**What you should do:**
Please set down, word for word, the line that contains "This screenshot has width=590, height=763." and every line after it to the end of the entries below, omitting the pictures.

**Data records:**
+++++
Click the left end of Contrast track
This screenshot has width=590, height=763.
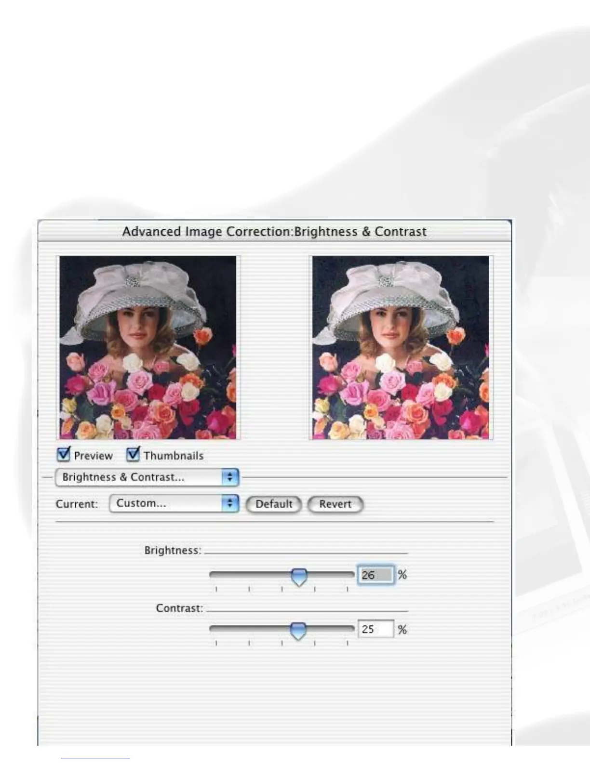[212, 628]
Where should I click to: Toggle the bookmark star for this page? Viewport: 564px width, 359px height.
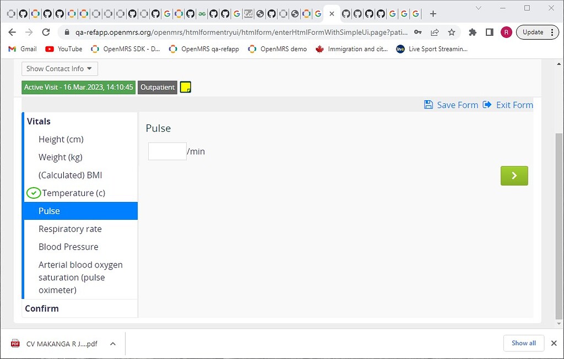(x=451, y=32)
+++++
**Expected answer:**
This screenshot has width=590, height=763.
[212, 628]
Where should I click to: Toggle the bookmark star for this page? Viewport: 564px width, 359px height.
(x=451, y=32)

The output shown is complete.